▸ Work request
Each record is to be given again without alteration.

▸ Input for this task
####################

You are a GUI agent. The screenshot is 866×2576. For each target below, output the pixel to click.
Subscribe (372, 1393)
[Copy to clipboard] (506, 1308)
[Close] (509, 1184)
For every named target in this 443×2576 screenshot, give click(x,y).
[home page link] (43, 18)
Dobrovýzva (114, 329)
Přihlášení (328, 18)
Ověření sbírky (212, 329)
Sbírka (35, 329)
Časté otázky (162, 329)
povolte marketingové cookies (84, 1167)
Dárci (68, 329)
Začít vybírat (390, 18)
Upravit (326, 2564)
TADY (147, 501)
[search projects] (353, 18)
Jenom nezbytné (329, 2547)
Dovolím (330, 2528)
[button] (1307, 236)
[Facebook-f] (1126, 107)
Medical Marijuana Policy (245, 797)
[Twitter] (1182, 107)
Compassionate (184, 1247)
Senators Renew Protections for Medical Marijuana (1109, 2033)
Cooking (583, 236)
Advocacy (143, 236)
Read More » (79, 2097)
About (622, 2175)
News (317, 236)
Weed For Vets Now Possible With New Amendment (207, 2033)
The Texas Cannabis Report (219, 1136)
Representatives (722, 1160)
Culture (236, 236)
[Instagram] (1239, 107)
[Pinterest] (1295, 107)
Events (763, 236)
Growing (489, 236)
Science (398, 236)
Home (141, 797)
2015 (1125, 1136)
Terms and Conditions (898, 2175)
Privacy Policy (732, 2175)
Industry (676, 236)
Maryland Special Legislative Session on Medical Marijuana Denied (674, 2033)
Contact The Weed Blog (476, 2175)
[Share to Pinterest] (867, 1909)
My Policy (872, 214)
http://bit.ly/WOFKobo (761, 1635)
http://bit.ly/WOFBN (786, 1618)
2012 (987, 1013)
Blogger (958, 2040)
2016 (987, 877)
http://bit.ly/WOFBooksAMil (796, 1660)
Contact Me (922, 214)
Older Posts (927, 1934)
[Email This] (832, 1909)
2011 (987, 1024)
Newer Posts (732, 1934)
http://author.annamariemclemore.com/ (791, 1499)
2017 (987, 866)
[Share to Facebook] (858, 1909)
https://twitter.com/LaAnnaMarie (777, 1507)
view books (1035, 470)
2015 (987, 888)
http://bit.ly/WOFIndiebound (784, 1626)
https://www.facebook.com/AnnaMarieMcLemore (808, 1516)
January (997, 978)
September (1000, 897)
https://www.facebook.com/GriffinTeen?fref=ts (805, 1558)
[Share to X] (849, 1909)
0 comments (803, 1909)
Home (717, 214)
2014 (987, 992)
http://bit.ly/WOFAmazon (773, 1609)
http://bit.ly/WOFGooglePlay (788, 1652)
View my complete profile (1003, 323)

####################

▸ Output of the exercise
You are a GUI agent. The screenshot is 866×2576. For each target below, output the pixel to click.
Subscribe (372, 1393)
[Copy to clipboard] (506, 1308)
[Close] (509, 1184)
For every named target in this 443×2576 screenshot, give click(x,y).
[home page link] (43, 18)
Dobrovýzva (114, 329)
Přihlášení (328, 18)
Ověření sbírky (212, 329)
Sbírka (35, 329)
Časté otázky (162, 329)
povolte marketingové cookies (84, 1167)
Dárci (68, 329)
Začít vybírat (390, 18)
Upravit (326, 2564)
TADY (147, 501)
[search projects] (353, 18)
Jenom nezbytné (329, 2547)
Dovolím (330, 2528)
[button] (1307, 236)
[Facebook-f] (1126, 107)
Medical Marijuana Policy (245, 797)
[Twitter] (1182, 107)
Compassionate (184, 1247)
Senators Renew Protections for Medical Marijuana (1109, 2033)
Cooking (583, 236)
Advocacy (143, 236)
Read More » (79, 2097)
About (622, 2175)
News (317, 236)
Weed For Vets Now Possible With New Amendment (207, 2033)
The Texas Cannabis Report (219, 1136)
Representatives (722, 1160)
Culture (236, 236)
[Instagram] (1239, 107)
[Pinterest] (1295, 107)
Events (763, 236)
Growing (489, 236)
Science (398, 236)
Home (141, 797)
2015 (1125, 1136)
Terms and Conditions (898, 2175)
Privacy Policy (732, 2175)
Industry (676, 236)
Maryland Special Legislative Session on Medical Marijuana Denied (674, 2033)
Contact The Weed Blog (476, 2175)
[Share to Pinterest] (867, 1909)
My Policy (872, 214)
http://bit.ly/WOFKobo (761, 1635)
http://bit.ly/WOFBN (786, 1618)
2012 (987, 1013)
Blogger (958, 2040)
2016 (987, 877)
http://bit.ly/WOFBooksAMil (796, 1660)
Contact Me (922, 214)
Older Posts (927, 1934)
[Email This] (832, 1909)
2011 (987, 1024)
Newer Posts (732, 1934)
http://author.annamariemclemore.com/ (791, 1499)
2017 (987, 866)
[Share to Facebook] (858, 1909)
https://twitter.com/LaAnnaMarie (777, 1507)
view books (1035, 470)
2015 (987, 888)
http://bit.ly/WOFIndiebound (784, 1626)
https://www.facebook.com/AnnaMarieMcLemore (808, 1516)
January (997, 978)
September (1000, 897)
https://www.facebook.com/GriffinTeen?fref=ts (805, 1558)
[Share to X] (849, 1909)
0 comments (803, 1909)
Home (717, 214)
2014 (987, 992)
http://bit.ly/WOFAmazon (773, 1609)
http://bit.ly/WOFGooglePlay (788, 1652)
View my complete profile (1003, 323)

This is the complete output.